RESTful Interactions
Health Gorilla FHIR APIs use standard REST conventions to retrieve, create, update, or delete clinical data. These interactions follow the HL7 specification and enable reliable, predictable communication between your system and the Health Gorilla platform.
HTTP Methods
Use the following HTTP verbs to perform FHIR operations:
| Method | Purpose | Example Use Case |
|---|---|---|
GET | Retrieve a resource or search a collection | Search for Observations by patient and date |
POST | Create a resource or invoke an operation | Submit a new DocumentReference or trigger $p360-retrieve |
PUT | Update a full resource | Replace patient demographic information |
DELETE | Remove a resource (limited use) | Delete test data in non-production environments |
Request Format
All FHIR interactions use JSON payloads with the following headers:
| Header | Description |
|---|---|
Content-Type | application/fhir+json |
Accept | application/fhir+json |
Authorization | Bearer {access_token} |
Accept-Encoding | gzip (optional for response compression) |
Search Interactions
Perform search operations using GET with query parameters.
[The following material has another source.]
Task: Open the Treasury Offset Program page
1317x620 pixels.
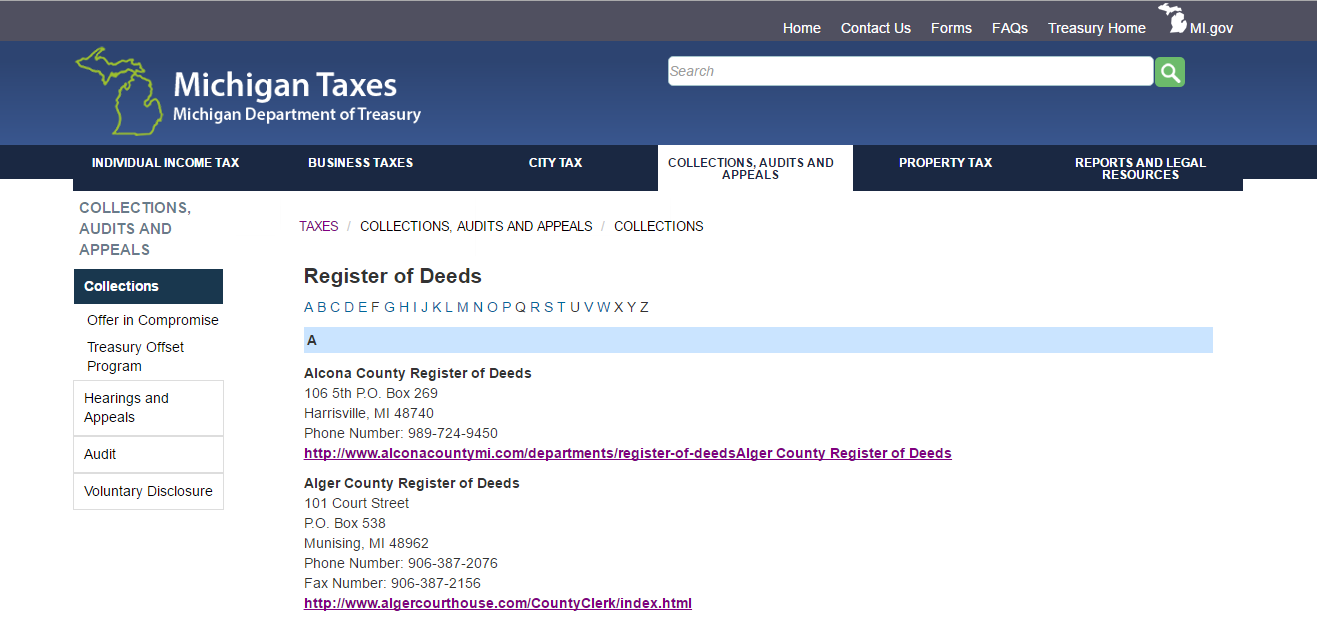Action: tap(135, 356)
Always include the patient parameter when retrieving clinical data.
Example:
GET /fhir/R4/Observation?patient=12345&category=vital-signs&date=ge2023-01-01
Use _include, _revinclude, _count, and _elements to control the response content and size.
Custom Operations
Operations beginning with $ are invoked using POST or GET depending on the endpoint. These support advanced workflows such as full patient record retrieval or document exports.
Example:
POST /fhir/STU3/Patient/$p360-retrieve
Refer to the FHIR Operations documentation for usage and supported parameters.
Response Codes
FHIR interactions return standard HTTP status codes. Errors include an OperationOutcome resource with details.
| Code | Meaning |
|---|---|
| 200 | Success |
| 201 | Resource created |
| 202 | Request accepted (async job) |
| 400 | Invalid request or validation error |
| 401 | Unauthorized |
| 404 | Resource not found |
| 409 | Conflict (e.g., duplicate data) |
| 422 | Unable to process (payload issue) |
| 429 | Too many requests (rate limited) |
Review the response body for details when a request fails.
Behavior Notes
- All timestamps are returned in ISO 8601 UTC format.
- Null or empty fields are omitted from responses.
- Arrays (e.g., identifier, address) may contain one or more elements.
- Resource references use FHIR format (e.g., Patient/12345).